En faisant des différentiations de prime, nous tendons à hiérarchiser les métiers, à hiérarchiser l’utilité de ces métiers, à hiérarchiser les établissements eux‐mêmes. J’ai moi‐même travaillé dans un des hôpitaux de mon département dans l’unité Covid et je peux témoigner que TOUS les services de tout le GHT départemental, du plus gros hôpital aux hôpitaux de proximité, tous se sont réorganisés pour la prise en charge des patients, malades du COVID ou non. La prise de risque et les efforts l’ont été pour tous et toutes. Tous et toutes sont méritantes, tous et toutes ont accompli leur devoir de mission de service public avec courage et abnégation. L’ensemble du système hospitalier a été affecté, a dû répondre à l'urgence et trouver des solutions innovantes.

Différencier les composants de ce système est risqué : chaque maillon de la chaîne a tenu pour résister et l’a ainsi rendu plus forte. En faisant ces différenciations de prime, nous fragilisons un système solidaire qui a prévalu et a prouvé son efficacité

Ajoutons que ces primes sont défiscalisées, donc si elles apportent ponctuellement une reconnaissance financière, celles‐ci n’apportent ni droit social supplémentaire encore moins une reconnaissance statutaire et salariale. Espérons que le Ségur de la santé en cours apporte une vraie réponse, de vraies propositions à la hauteur des attentes des professionnels, à la hauteur de ce que nous leur devons.

Il nous faut, partout en France un renforcement équitable de la chaîne du soin. J’emploie à dessein le terme “soin”, car en cette période si particulière, c’est de soin en général dont nous avons eu besoin.

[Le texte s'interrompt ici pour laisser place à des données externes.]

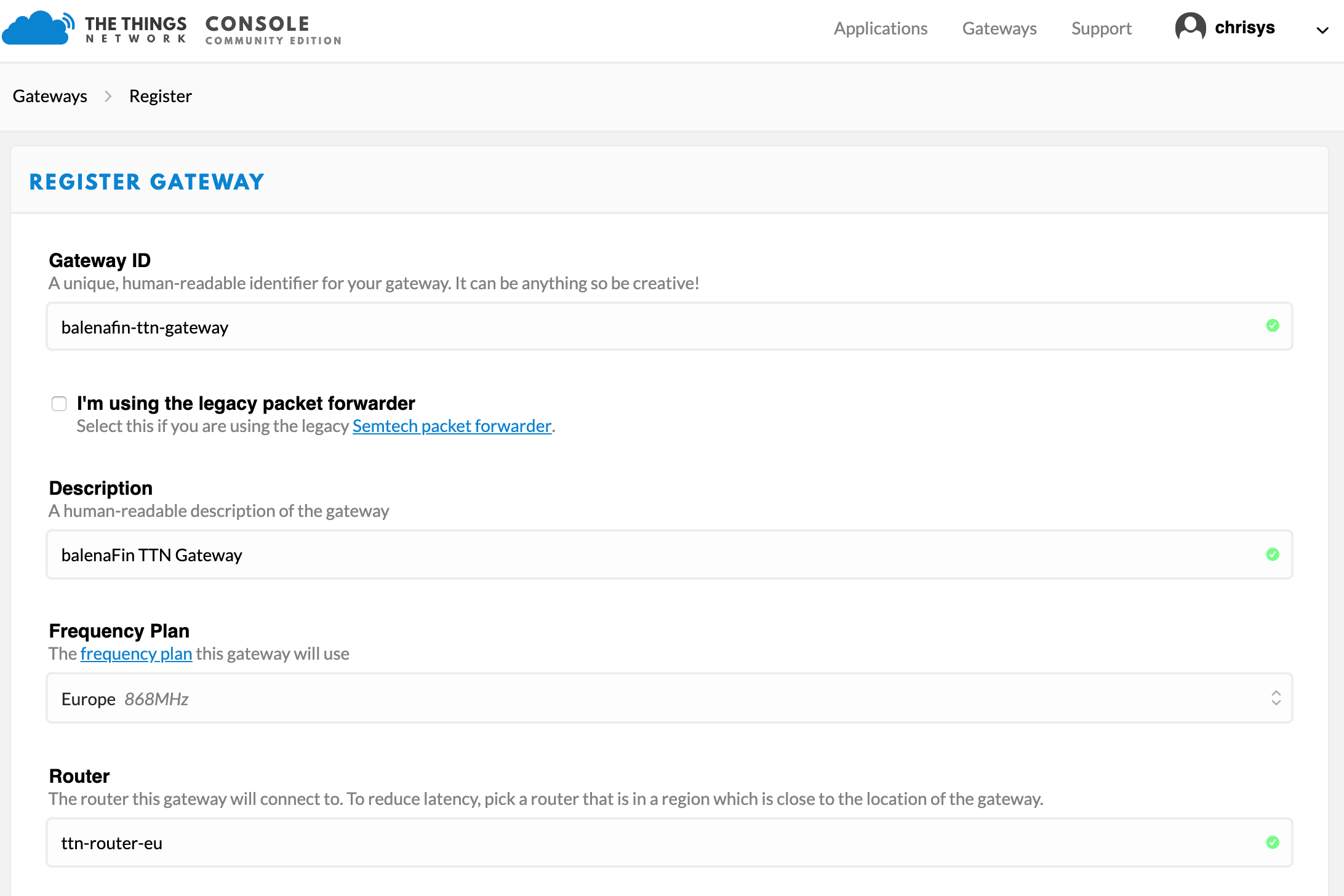Focus the Description input field
Image resolution: width=1344 pixels, height=896 pixels.
615,555
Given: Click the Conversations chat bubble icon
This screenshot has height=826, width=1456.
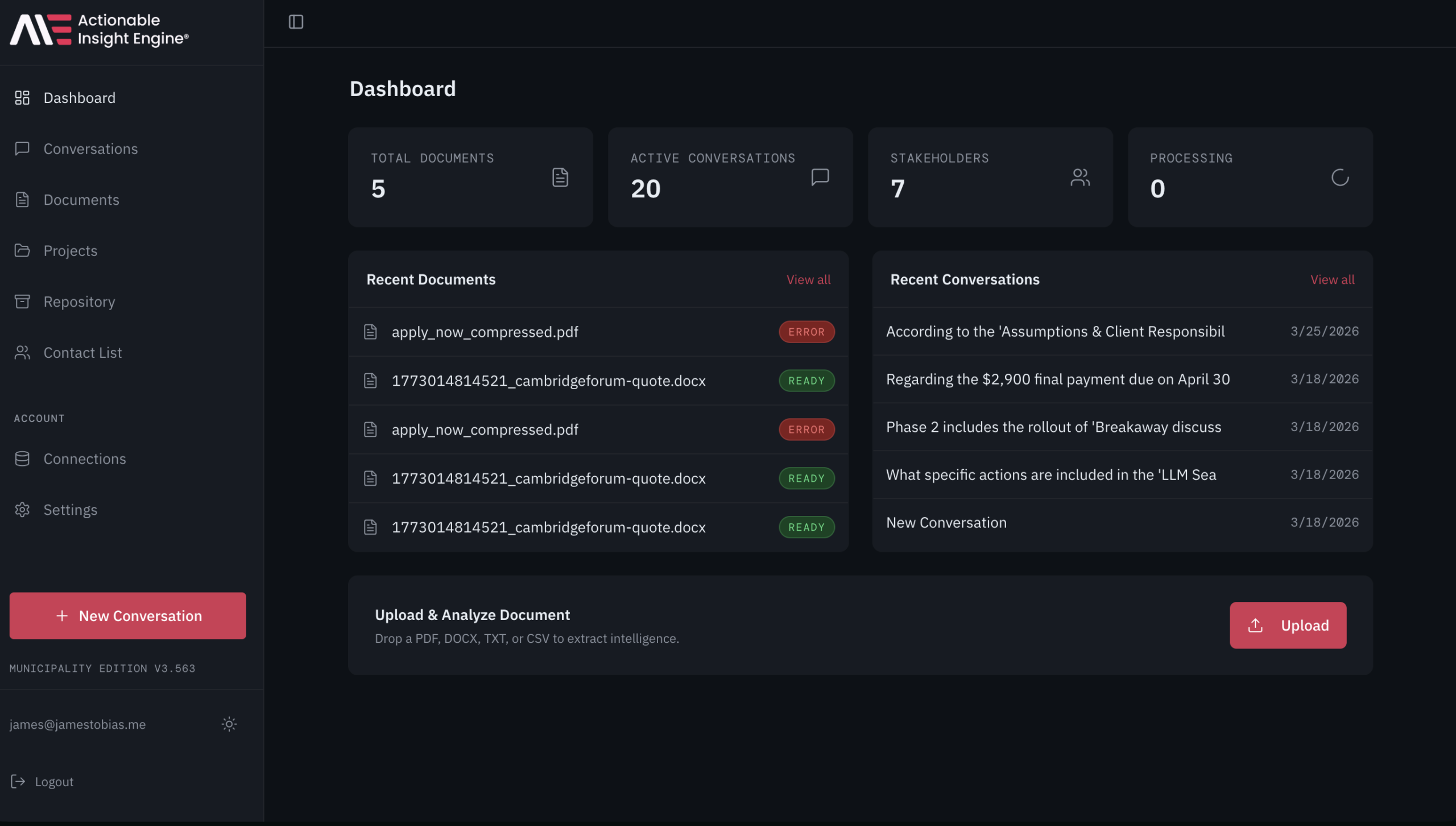Looking at the screenshot, I should (22, 148).
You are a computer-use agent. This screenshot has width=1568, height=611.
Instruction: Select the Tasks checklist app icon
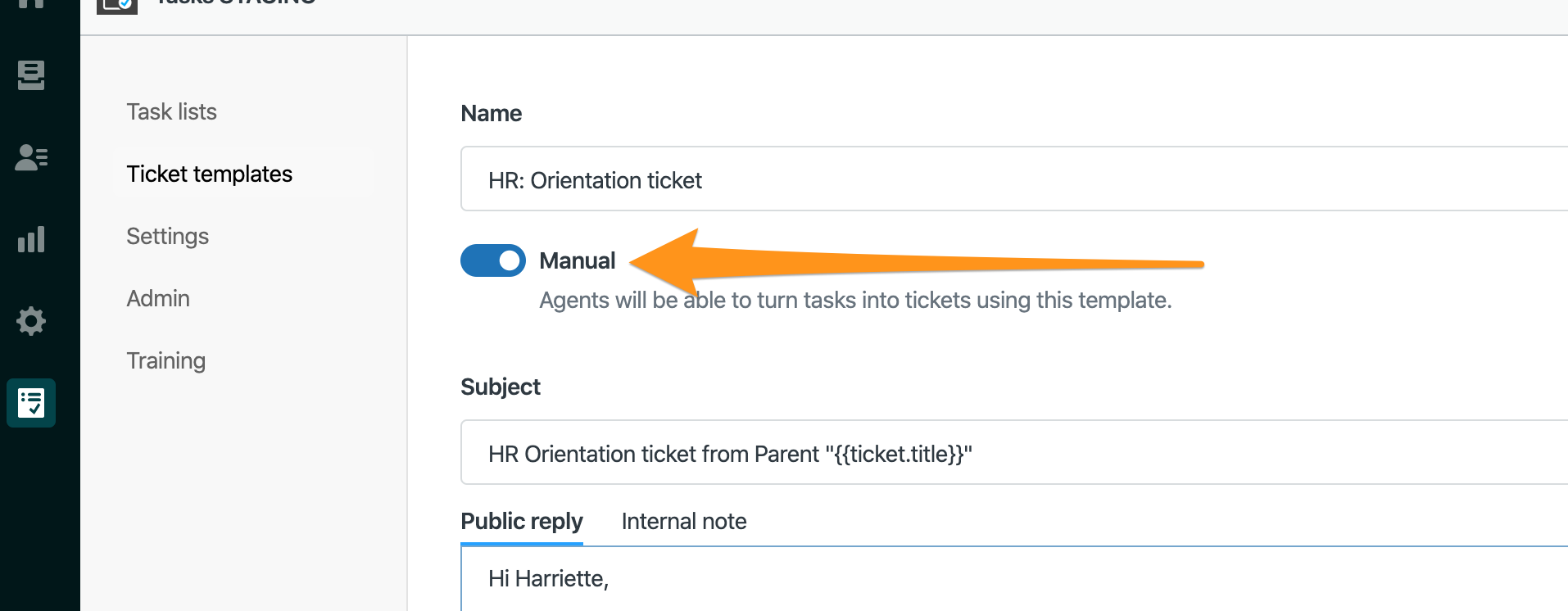tap(31, 403)
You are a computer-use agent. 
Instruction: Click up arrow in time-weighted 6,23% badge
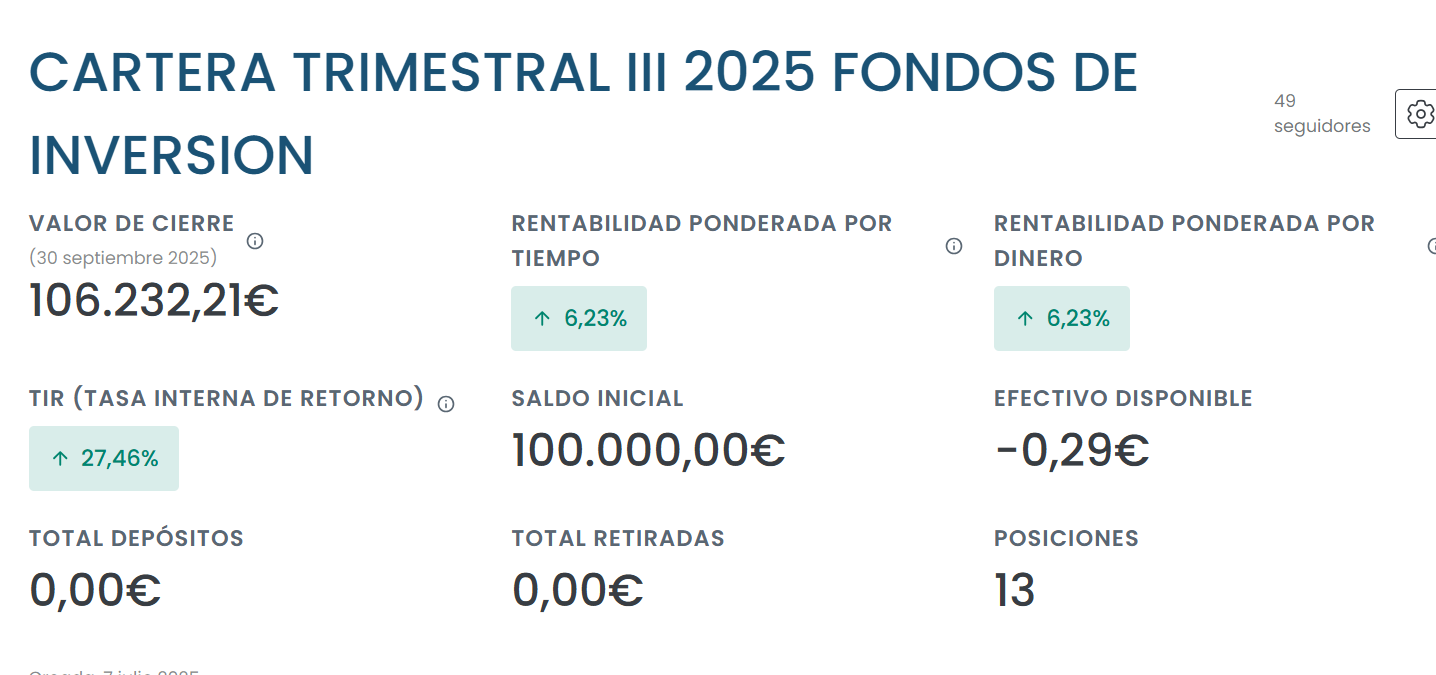click(x=542, y=319)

Ceux prodigués par le personnel de santé, certes, mais ceux prodigués également par l’ensemble des françaises et des français qui ont pris soin des autres.

Comme pour les personnels des services hospitaliers, nous ne pouvons pas faire de hiérarchie parmi tous ceux et toutes celles qui se sont engagés pour prendre soin de nous, tous ceux et toutes celles qui appartiennent à ce que Jacques Attali nomme “l’économie de la vie”. Celle qui a démontré durant ces derniers mois son caractère indispensable, vital. Les soignants en font partie bien sûr, hospitaliers et libéraux, comme les agriculteurs, comme les boulangers, les épiciers et autres artisans de bouche, comme les caissiers et caissières des grandes surfaces, comme les éboueurs, comme tous ceux et celles dont l’activité nous est vitale.

Ils sont nombreux et nombreuses à avoir continué à travailler par sens du devoir. Comment aussi ne pas évoquer ici les professionnels de l’aide sociale à l’enfance qui ont continué à s’occuper des enfants confinés dans les maisons d’enfants, les aides à domicile qui ont continué leur soutien aux personnes en perte d’autonomie ? Avaient‐ils vraiment le choix ? Ils et elles ont fait face, ont affronté la crise avec ce sens du devoir et de mission de service public.

Toutes et tous ont été confrontés au virus, dans l’angoisse de l’inconnu. Comme les personnels hospitaliers ils et elles ont dû improviser, s’adapter et parfois, aller travailler avec angoisse. Tous ces professionnels‐là ainsi que les bénévoles restés actifs dans les réseaux solidaires méritent aussi notre reconnaissance, à la sortie de cette crise, comme au quotidien.

Au-delà de ces primes, je souhaite donc nous engager vers une prise en compte plus globale des acteurs de “l’économie de la vie”. Cela nous renvoie à l’éternelle question du nivellement de notre société et des moyens de subsistance justes accordés à chacun. Cette crise peut nous servir à cela, à réfléchir ensemble à la rétribution et à la nécessaire reconnaissance de leur utilité publique pour prendre soin de nous.

Essayons d’imaginer l’ensemble des primes que nous devrions attribuer et qui, pour beaucoup, devraient l’être tous les mois, pour tous ceux et toutes celles qui, tous les jours, portent notre société.